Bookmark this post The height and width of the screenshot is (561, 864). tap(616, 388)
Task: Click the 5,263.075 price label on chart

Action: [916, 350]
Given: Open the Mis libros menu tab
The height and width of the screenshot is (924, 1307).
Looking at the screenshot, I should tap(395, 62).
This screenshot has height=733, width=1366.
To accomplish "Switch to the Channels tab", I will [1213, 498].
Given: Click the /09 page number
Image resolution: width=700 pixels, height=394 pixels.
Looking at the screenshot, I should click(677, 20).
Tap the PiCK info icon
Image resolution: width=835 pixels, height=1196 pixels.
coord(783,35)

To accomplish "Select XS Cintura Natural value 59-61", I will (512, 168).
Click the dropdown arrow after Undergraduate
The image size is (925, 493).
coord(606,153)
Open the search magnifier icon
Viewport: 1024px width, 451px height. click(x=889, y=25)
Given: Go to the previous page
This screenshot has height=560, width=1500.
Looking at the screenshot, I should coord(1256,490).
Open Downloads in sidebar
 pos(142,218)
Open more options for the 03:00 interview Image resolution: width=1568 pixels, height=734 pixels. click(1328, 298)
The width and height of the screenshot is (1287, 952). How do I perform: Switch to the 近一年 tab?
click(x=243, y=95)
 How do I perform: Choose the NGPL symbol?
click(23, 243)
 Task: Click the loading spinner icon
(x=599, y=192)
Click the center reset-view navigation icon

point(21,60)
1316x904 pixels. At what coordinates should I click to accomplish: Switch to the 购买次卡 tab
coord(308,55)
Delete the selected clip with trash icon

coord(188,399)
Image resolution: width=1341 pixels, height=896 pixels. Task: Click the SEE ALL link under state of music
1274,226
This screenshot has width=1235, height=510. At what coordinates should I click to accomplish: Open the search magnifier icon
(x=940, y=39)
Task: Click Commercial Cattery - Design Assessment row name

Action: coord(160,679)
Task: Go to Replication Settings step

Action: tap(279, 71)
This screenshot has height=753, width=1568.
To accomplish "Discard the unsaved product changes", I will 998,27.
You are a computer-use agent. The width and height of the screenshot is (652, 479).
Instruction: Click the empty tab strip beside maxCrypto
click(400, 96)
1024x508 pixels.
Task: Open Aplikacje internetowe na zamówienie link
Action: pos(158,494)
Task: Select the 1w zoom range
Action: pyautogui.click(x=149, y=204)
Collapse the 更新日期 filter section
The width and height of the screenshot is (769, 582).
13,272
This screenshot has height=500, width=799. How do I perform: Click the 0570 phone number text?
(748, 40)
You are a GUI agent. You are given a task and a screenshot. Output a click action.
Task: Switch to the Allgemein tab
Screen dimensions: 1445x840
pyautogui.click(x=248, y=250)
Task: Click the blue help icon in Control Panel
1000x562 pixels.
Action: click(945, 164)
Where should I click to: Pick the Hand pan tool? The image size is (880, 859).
• • • •
» Work request: Every line in the entries above that has the word "agent" should be identified and copied.

» Exercise output:
You are a computer-use agent. The width and height of the screenshot is (652, 479).
You are a GUI agent. You are given a task and a screenshot. Output a click action.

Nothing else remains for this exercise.